* Problems to solve:
1: Answer these questions using the passage on institutional development:
(a) With the emergence of neo-liberalism, what has been particularly favored?
(b) What has always characterized civil society, in an "ideal" sense?
(c) On which page does the article state that "Partnership" often masks a complex reality?
2: Translate this sentence from the passage on institutional development into Spanish: "The term ‘partnership’ is often used as though it is equivalent to co-operation and is characterised by trust, shared values and consensus about what is to be done."
3: Resume the passage on institutional development after its final sentence and carry it forward.

━━ Text extract ━━

However, the common associations made with each have been important to the way that institutional development initiatives are structured. As the article indicates, in the past a focus on the state has led to institutional development meaning action to support the development of government structures and of government's capacity to co-ordinate relationships with other groups (NGOs, for example). With the emergence of neo-liberalism, competition has been particularly favoured, implying changes in institutional frameworks, organisational types and inter-organisational relationships. And in recent history, the co-operation that (in an ‘ideal’ sense) has always characterised civil society has assumed a greater significance, resulting in the emergence of networks as important ways of organising for development.
The term ‘partnership’ is often used as though it is equivalent to co-operation and is characterised by trust, shared values and consensus about what is to be done.
The article hints at several points that this may not be the case. It asks us to make ‘sense of the politics which underlie the rather cuddly notion’ of partnership, the ‘real conflicts of interest and agenda which persist in all areas’ (p. 2) , and the processes through which these conflicts are managed. ‘“Partnership” often masks a complex reality’ (p. 13), one aspect of which may be the exercise of power by stronger partners to bring weaker partners ‘on board’ – or ‘into line’. The broader point that the article is making, though, is about the significance of inter-organisational relationships for institutional development. It argues that they ‘particularly matter when it comes to working towards broader, collective outcomes’ (p. 14), and that nurturing such relationships will ‘produce new and more desirable (read “effective”) institutions’ (p. 15). This reading presents the 3Cs as a framework for understanding these relationships, arguing that it ‘will help us to make sense of more complex realities’ (p. 4).

━━━
━━ Data records ━━

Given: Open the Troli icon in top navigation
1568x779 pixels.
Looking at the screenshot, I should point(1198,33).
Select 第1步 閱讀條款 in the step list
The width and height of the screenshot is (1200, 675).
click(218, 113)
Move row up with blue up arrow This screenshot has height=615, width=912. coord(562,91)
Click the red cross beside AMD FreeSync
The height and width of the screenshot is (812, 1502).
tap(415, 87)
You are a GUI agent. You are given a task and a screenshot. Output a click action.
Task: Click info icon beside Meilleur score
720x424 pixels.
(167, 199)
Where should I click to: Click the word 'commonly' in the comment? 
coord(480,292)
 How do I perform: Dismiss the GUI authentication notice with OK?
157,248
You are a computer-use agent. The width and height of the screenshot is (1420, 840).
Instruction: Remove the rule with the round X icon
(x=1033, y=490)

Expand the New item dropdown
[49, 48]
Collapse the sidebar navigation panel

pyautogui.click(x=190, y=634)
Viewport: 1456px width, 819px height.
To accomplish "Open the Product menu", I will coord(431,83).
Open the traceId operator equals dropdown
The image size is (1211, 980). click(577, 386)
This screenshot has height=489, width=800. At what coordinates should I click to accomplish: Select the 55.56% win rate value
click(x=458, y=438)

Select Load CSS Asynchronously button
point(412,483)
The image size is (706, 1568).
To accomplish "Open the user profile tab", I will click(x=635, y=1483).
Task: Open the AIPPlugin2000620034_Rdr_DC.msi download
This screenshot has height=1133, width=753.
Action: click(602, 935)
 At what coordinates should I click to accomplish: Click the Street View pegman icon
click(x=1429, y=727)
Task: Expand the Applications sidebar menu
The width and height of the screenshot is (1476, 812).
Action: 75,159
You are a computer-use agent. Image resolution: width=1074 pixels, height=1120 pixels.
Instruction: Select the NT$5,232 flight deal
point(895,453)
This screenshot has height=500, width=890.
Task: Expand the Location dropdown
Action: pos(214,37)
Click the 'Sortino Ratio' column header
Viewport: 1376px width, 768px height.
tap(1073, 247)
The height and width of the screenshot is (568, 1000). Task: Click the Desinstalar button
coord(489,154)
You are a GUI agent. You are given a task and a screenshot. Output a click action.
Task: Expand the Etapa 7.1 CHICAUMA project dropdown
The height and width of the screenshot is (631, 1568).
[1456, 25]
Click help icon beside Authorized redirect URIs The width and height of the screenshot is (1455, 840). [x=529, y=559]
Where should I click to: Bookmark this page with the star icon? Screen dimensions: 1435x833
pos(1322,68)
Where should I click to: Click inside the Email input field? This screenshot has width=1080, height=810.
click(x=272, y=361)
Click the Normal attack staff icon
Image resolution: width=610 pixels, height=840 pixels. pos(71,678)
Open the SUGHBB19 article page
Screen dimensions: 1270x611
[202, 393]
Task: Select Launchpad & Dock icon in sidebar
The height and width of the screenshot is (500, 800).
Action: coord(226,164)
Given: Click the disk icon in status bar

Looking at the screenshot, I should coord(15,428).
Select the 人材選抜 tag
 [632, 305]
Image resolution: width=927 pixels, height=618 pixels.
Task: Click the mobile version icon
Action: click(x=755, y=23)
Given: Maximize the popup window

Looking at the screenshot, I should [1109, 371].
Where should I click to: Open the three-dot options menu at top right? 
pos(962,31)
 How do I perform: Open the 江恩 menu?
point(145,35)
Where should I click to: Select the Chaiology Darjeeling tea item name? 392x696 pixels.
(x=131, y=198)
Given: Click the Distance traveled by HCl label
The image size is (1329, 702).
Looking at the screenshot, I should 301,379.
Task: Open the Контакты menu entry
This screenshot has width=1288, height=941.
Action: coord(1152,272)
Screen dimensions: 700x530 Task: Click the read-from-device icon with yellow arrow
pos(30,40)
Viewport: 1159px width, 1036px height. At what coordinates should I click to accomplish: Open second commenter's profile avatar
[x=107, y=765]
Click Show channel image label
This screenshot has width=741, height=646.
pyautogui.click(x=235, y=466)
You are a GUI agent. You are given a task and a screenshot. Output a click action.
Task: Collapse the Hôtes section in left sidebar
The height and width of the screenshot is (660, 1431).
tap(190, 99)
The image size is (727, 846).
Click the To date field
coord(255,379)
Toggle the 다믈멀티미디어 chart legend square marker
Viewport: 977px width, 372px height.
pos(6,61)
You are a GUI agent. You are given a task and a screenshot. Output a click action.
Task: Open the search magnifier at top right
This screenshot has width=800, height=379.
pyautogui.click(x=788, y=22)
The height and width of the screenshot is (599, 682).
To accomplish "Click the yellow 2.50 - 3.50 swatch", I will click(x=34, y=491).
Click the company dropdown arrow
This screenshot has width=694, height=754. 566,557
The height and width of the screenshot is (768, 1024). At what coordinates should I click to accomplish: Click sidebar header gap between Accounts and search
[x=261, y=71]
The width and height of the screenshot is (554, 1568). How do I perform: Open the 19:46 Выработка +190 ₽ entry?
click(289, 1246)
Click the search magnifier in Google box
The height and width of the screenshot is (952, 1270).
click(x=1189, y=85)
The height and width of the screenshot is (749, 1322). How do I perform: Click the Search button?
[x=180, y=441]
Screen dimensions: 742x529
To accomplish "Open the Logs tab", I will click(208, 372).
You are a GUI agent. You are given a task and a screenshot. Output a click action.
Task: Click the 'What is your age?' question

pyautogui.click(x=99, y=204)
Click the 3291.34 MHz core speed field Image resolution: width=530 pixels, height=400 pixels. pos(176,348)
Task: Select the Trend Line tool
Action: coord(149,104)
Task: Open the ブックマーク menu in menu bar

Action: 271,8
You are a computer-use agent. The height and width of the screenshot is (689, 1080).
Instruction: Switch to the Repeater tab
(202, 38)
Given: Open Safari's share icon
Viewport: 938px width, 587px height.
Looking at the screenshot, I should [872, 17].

━━━

* Answers to the exercises:
1:
(a) Competition.
(b) Co-operation.
(c) Page 13.

2: El término «asociación» se usa a menudo como si fuera equivalente a la cooperación y se caracterizara por la confianza, los valores compartidos y el consenso sobre lo que hay que hacer.

3:
The following activity provides a brief example of this. It relates to a case involving the development of a micro-finance institution in Russia in the 1990s. With funding from the G7 countries and Switzerland, the European Bank for Reconstruction and Development (EBRD) established a package for promoting the development and growth of a small business sector in Russia. This package is called the Russia Small Business Fund (RSBF), and its wider goal was to contribute to the development of competition in the Russian economy. The activity will give you a sense of the network of inter-organisational relationships involved.
Activity 13
Watch the video ‘Micro-credit in Russia’, linked below. A list of interviewees is provided in the transcript. After viewing the video clips, read the short document ‘Russia Small Business Fund – Informal Note, July 1997’ (RSBF, 1997), also linked below. The document provides some detail of the way in which the Fund is structured and its operational mode. Make notes on the following questions:
What were the objectives of the RSBF?
How would you characterise the inter-organisational relationships between the main players in the programme?
How does the programme promote competition? How is competition viewed by the people involved in the programme?
Are co-ordination and co-operation also promoted or employed at different times by any of the agents involved? Can you give examples?
Click to view the video clip (9 minutes).
Transcript: Video 5
Click to view the video clip (10 minutes).
Transcript: Video 6
Click below to view article (0.02 MB).
Discussion
According to Elizabeth Wallace (Senior Banker at EBRD) and the Informal Note, the programme has two principal objectives. The first is to help small business develop with the help of loans. The second objective is to build capability in the banking sector so that small firms have access to finance on a permanent basis. Loan officers are trained by the programme so that they have the skills to judge requests for loans on the basis of business plans and a more general analysis of businesses, and on the basis of the people asking for loans, rather than collateral or connections. As Martin Holtmann from International Project Consultancy (IPC) notes, consultants are also willing to assist the banks in more general ways to ensure their own survival in the new environment.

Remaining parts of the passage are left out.